Brisk walking for 30 minutes or more daily on most days of the week can help adults and older adults achieve important health benefits, according to reports. For instance, walking at an average pace reduced the risk of cardiovascular disease mortality by 24 percent and 21 percent for those walking at a faster pace in a controlled study. Walking at an average pace also reduced the risk for all-cause mortality by 20 percent whereas walking at a fast pace reduced the risk by four more percent, compared to walking at a slow pace.
2. Move Your Body
While it’s great to take the stairs once or twice day, walk, stretch, move whenever you get the chance. Do whatever you have to to keep the body moving and protect it from hypertension, diabetes and heart problems.
According to a Lancet study, backed by data by the World Health Organization, lack of exercise is leading to an increase in non-communicable diseases like hypertension, diabetes, cardiovascular problems, breast and colon cancer, along with mental health problems. India is struggling with its own fair share of health problems related with inactivity. From hypertension to obesity, the non-communicable diseases have seen a drastic rise in the country in the last few years.

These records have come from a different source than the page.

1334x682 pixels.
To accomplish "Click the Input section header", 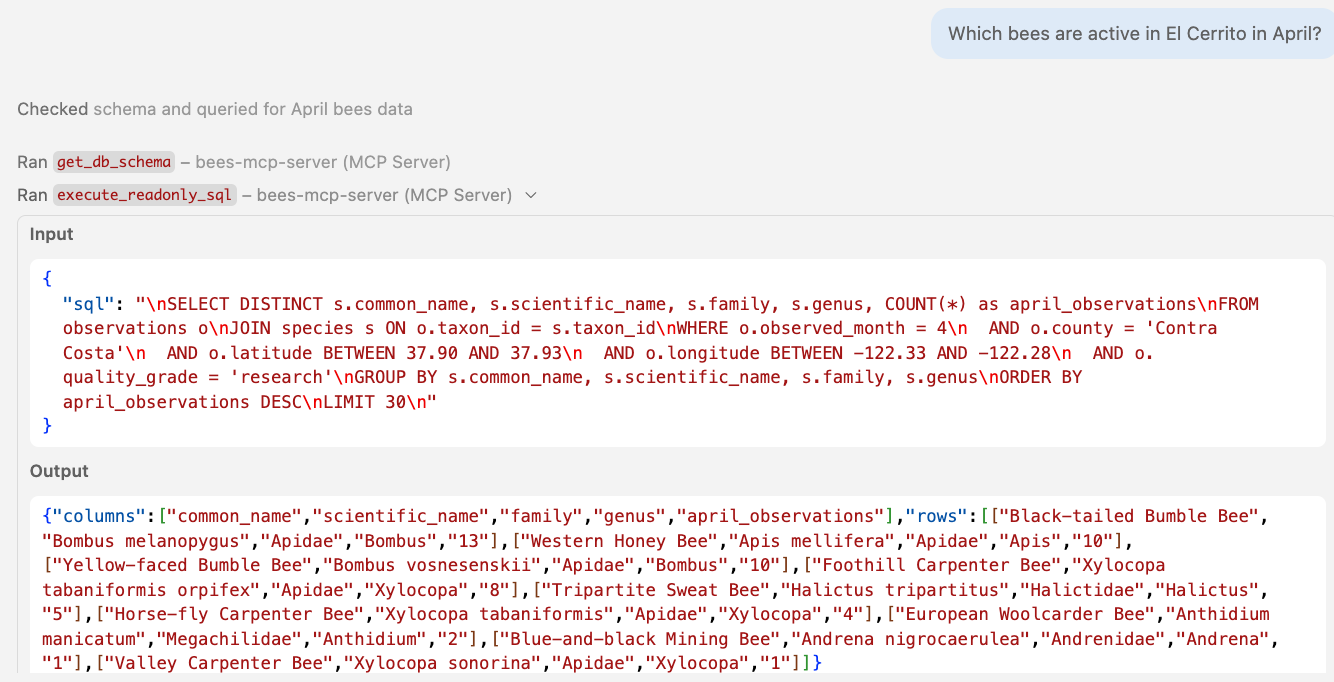I will tap(51, 234).
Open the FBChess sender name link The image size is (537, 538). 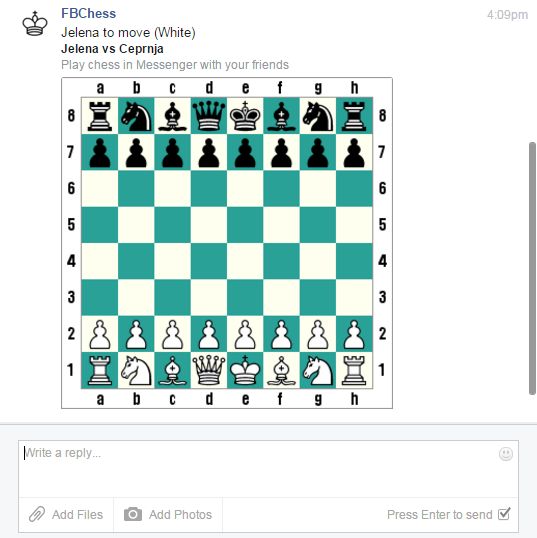[x=89, y=13]
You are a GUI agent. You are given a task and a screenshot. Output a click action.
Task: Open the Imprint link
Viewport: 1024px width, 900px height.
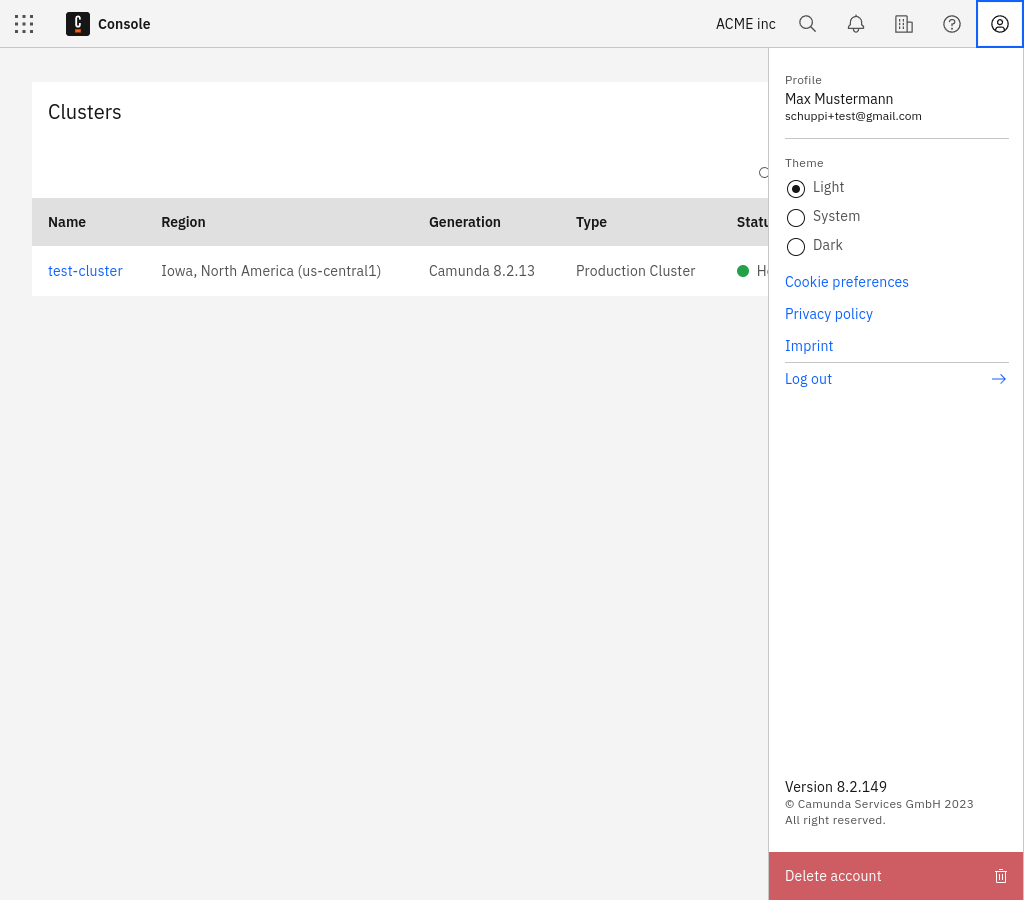(808, 346)
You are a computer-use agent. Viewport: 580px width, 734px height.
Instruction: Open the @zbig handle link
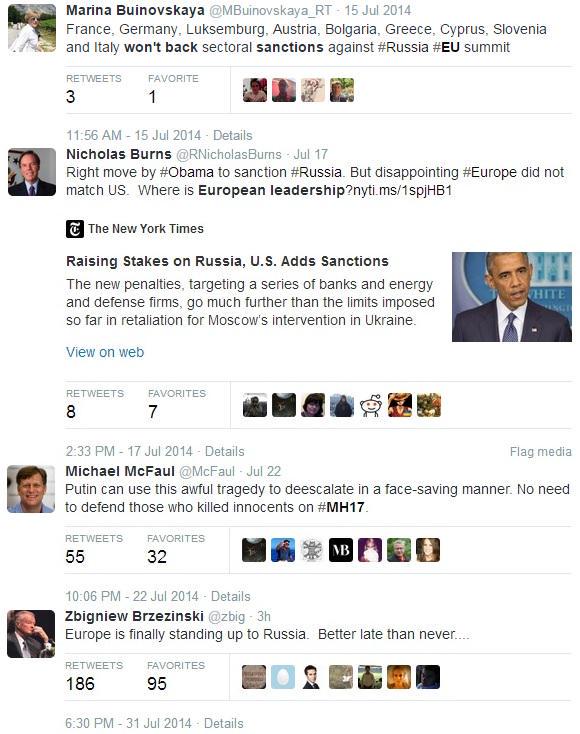tap(227, 617)
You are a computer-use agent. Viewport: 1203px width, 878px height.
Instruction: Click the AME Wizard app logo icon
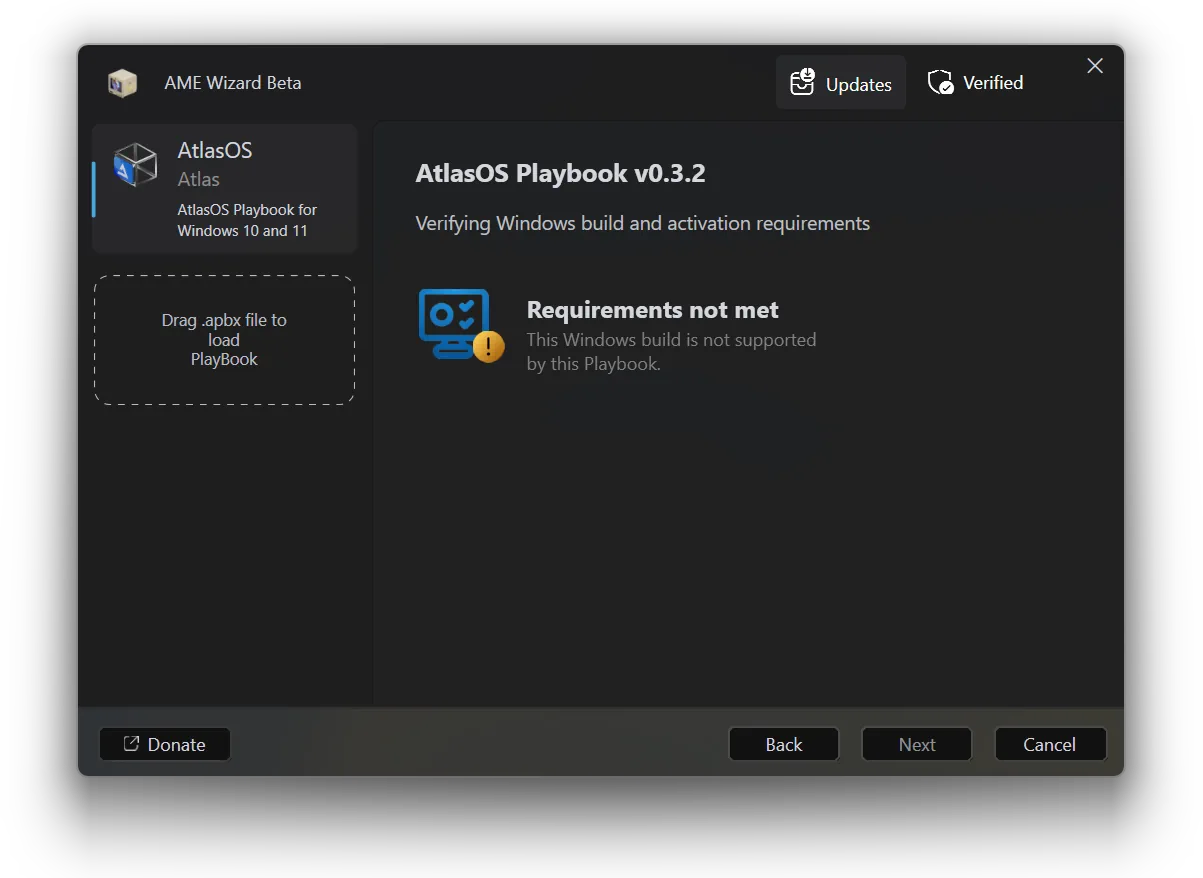122,83
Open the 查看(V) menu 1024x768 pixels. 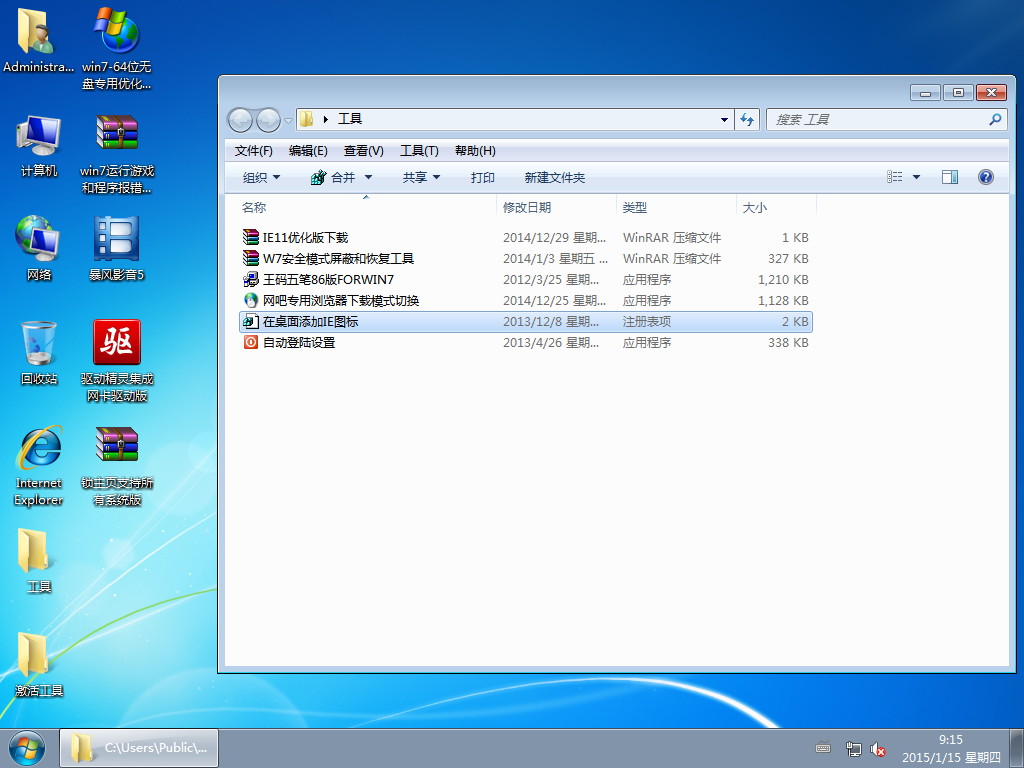(x=363, y=151)
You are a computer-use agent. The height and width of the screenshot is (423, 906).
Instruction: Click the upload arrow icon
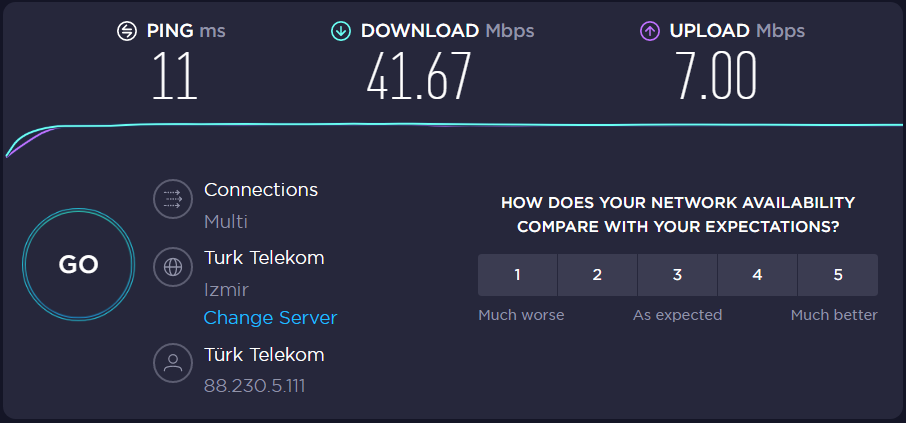pos(650,31)

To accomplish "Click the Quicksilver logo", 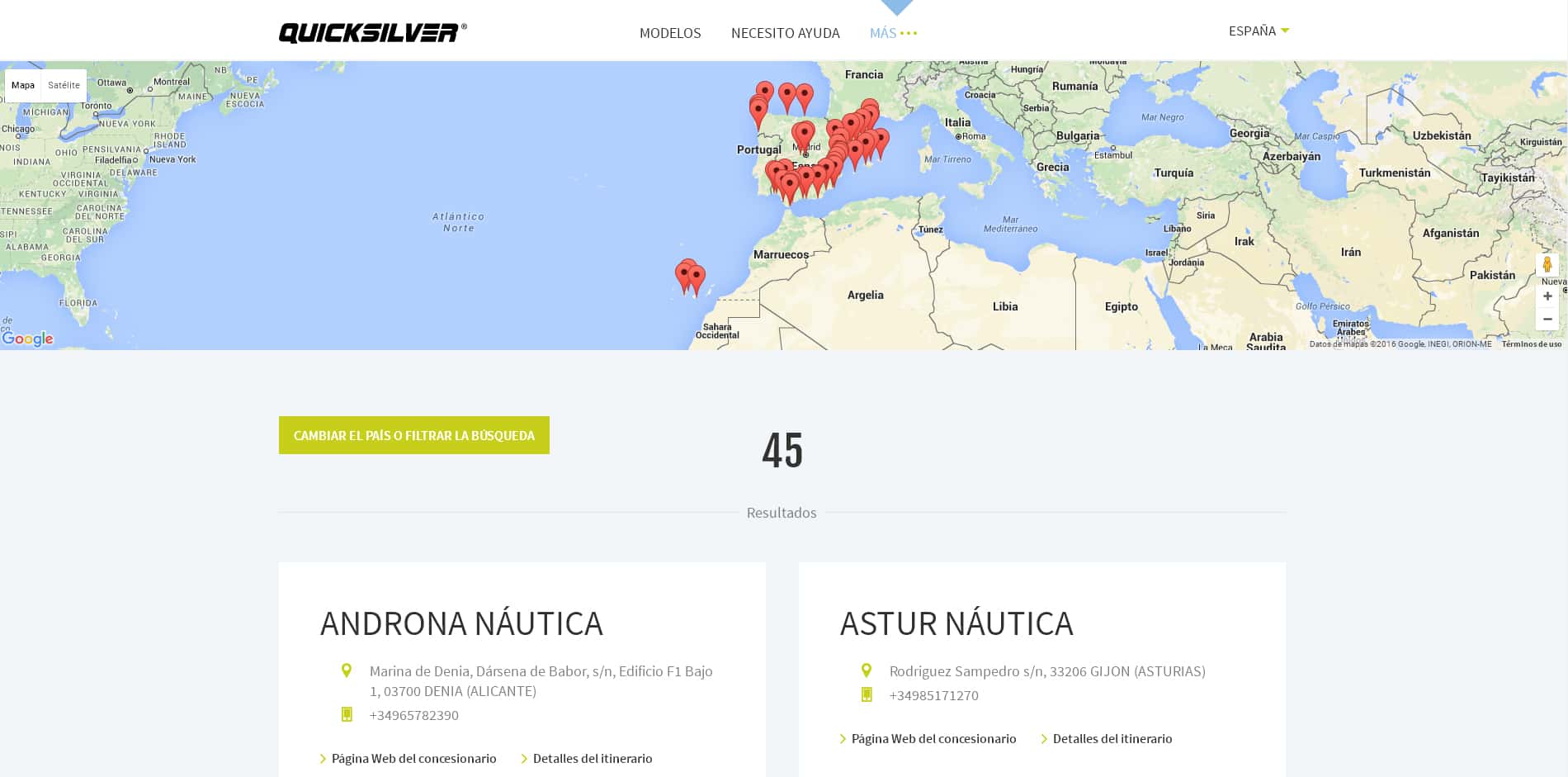I will click(x=372, y=32).
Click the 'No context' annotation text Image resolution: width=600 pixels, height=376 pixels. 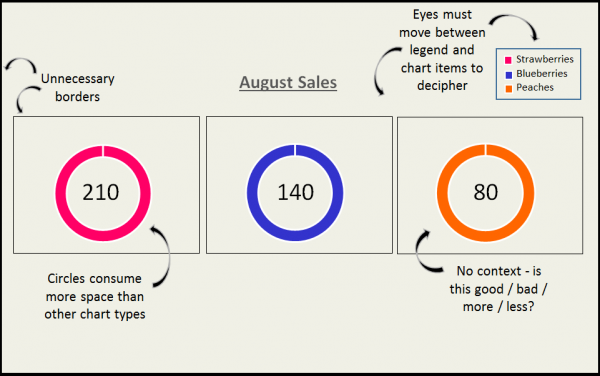[x=499, y=289]
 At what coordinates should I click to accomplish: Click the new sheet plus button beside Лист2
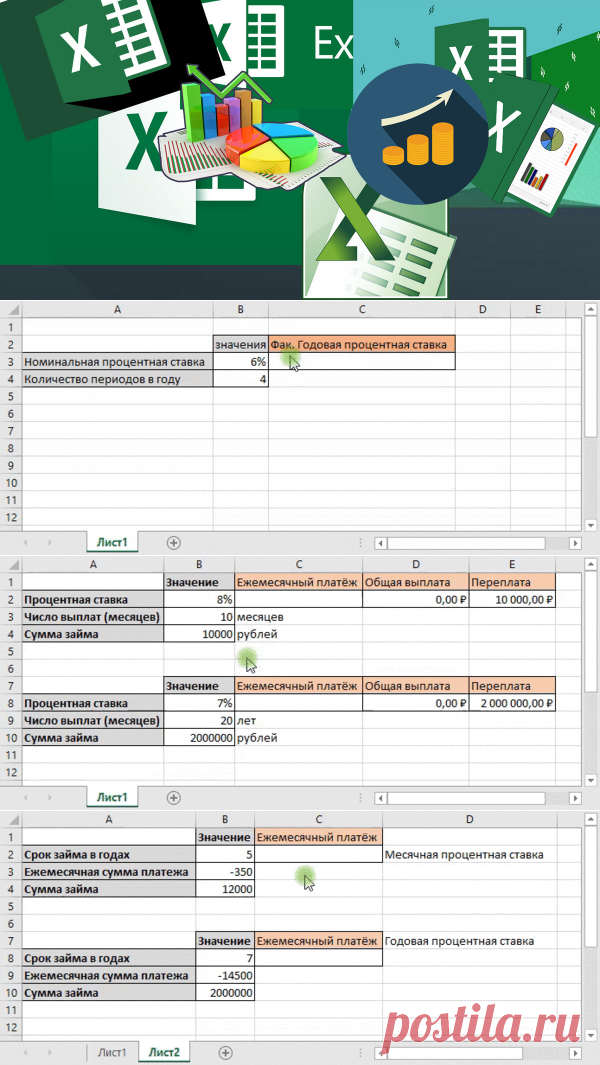[x=225, y=1053]
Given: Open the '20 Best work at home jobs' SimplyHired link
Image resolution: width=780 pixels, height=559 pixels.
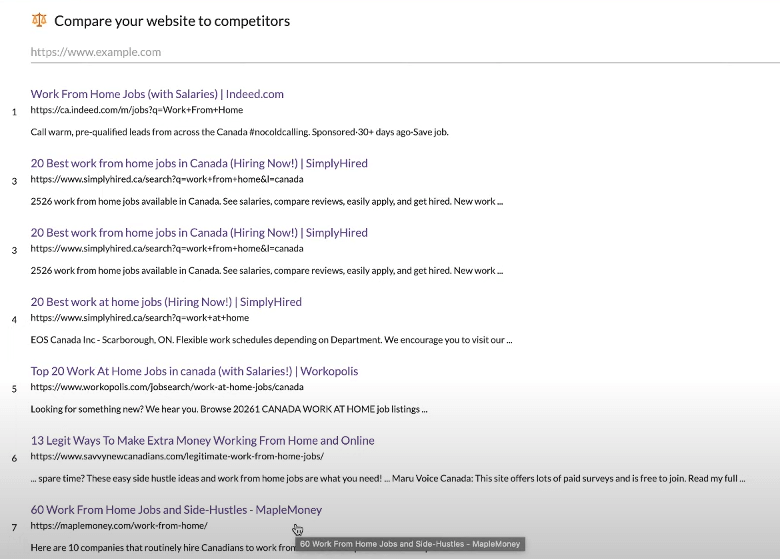Looking at the screenshot, I should 166,302.
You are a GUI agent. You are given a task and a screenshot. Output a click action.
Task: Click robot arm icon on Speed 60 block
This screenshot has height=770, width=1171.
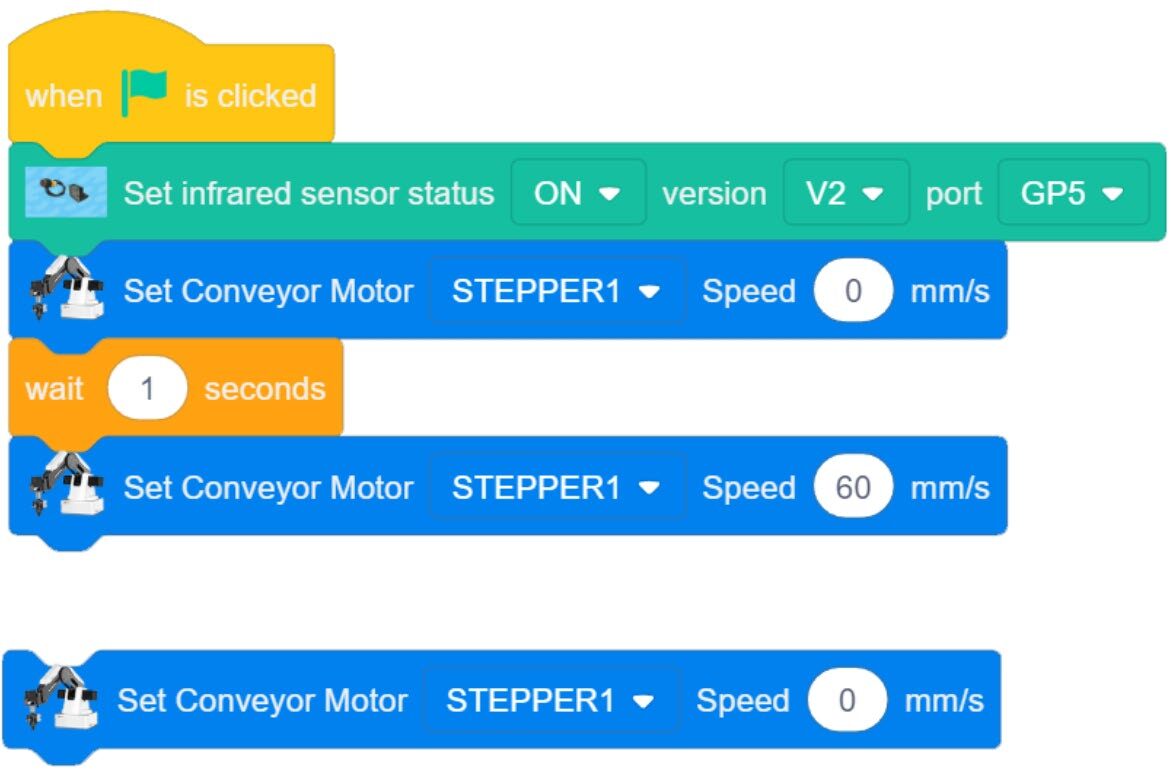click(66, 485)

Hypertension or high blood pressure affects nearly three in ten Indians and is responsible for 17.5 percent of all deaths and 9.7 percent of disability-adjusted life years (DALYS) in India, according to data released in 2017.
3. Healthy Snacking
Eating fruits in between meals is a great snacking option. It will prevent binging later and keep you away from junk food. Fruits are also the only dietary source of enzymes. It's a good idea to increase your fruit intake to stock up on them.
Along with fruits, you could also include roasted chana with peanuts, hummus with pita bread or a paneer wrap are loaded with taste and health. With an ideal combination of healthy fats and proteins, these munchies curb cravings for junk food. Besides eating too much protein at a time isn’t a good idea since proteins are difficult to digest. Through mid-meals, you can evenly distribute and meet your protein requirement. What’s more, when you eat a small portion, it’s easier for your stomach to absorb vitamins and minerals.
No matter where you are just find some place and stretch. Neck, shoulder and back problems are on the rise in India. People between 16 to 34 years of age make up for 20 percent of the people treated for back and neck pain, according to QI Spine Clinic World Spine Day 2017 insight. You might be prone to them especially if you spend long hours at a desk.
Keep your head up and shoulders back during all activities, including using a phone. Regular stretching and massaging the two important muscle groups (between the shoulder blades and the muscles along the neck) is important. Consciously fighting a bad posture is sure to improve your mood, confidence and memory.
5. Breathe and Relax
It’s important to take some time to stand back and relax. The importance of carving out some time to relax and de-stress cannot be undermined. You could meditate, go for a walk, listen to some music, read, journal, colour or even go for a cup of coffee with a friend after a long day at work.
You may be heading out for a strenuous workout or simply getting home to slip in a quick nap. Allow yourself this time to slow down and take some time for yourself.
It could also be as simple as taking a few minutes to practise mindfulness. Research shows that mindfulness improves attention, regulates emotions and increases self-compassion. It reduces anxiety and distress in upsetting situations including stressful social interactions.